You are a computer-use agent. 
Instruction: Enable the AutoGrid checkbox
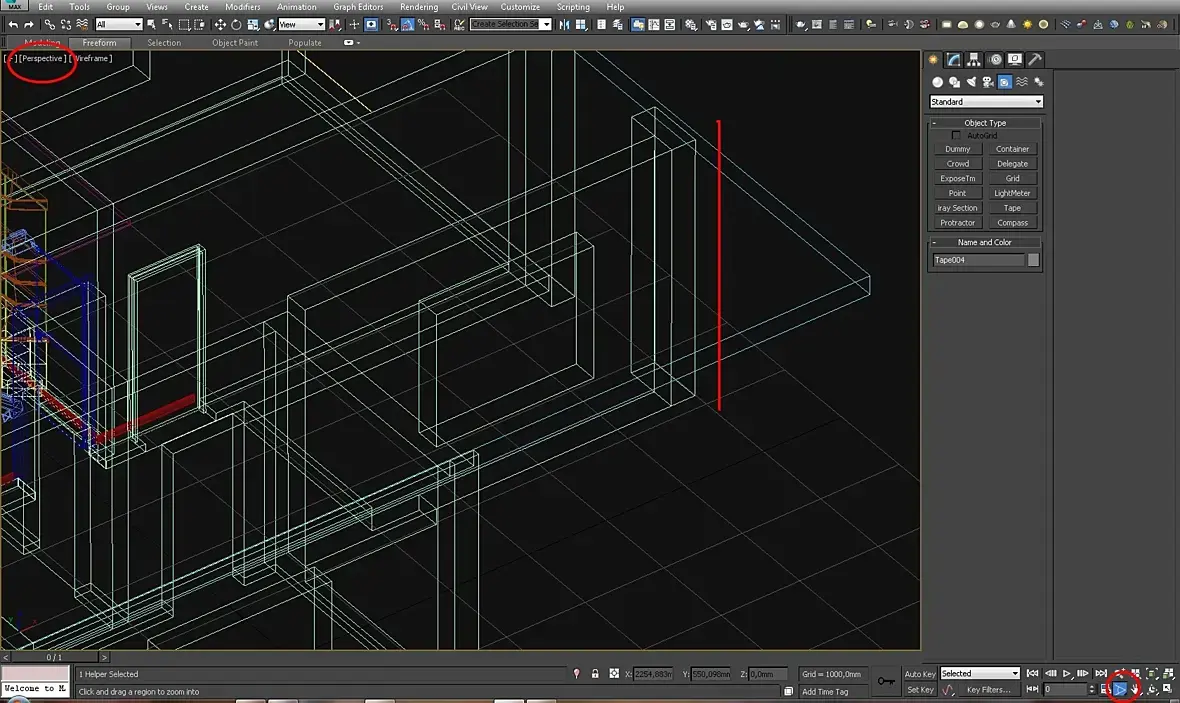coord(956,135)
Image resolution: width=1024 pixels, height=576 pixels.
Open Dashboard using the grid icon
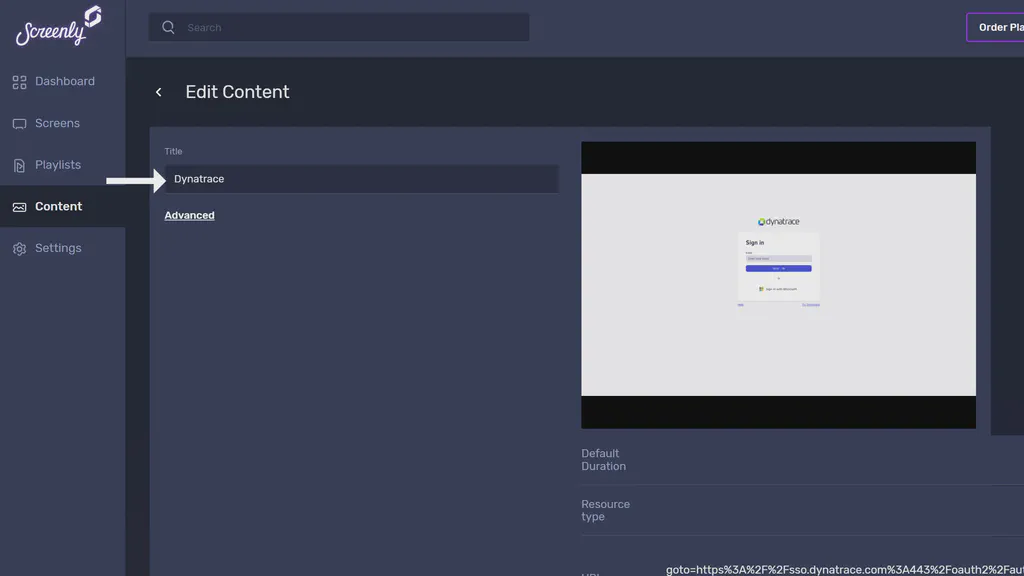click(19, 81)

- _Your assignment_
Without changing a word, transcribe all of the data and omit its images.

- _Solution to this exercise_
You are a computer-use agent. 
Instruction: Enable the AutoGrid checkbox
coord(956,135)
Image resolution: width=1024 pixels, height=576 pixels.
Open Dashboard using the grid icon
click(19, 81)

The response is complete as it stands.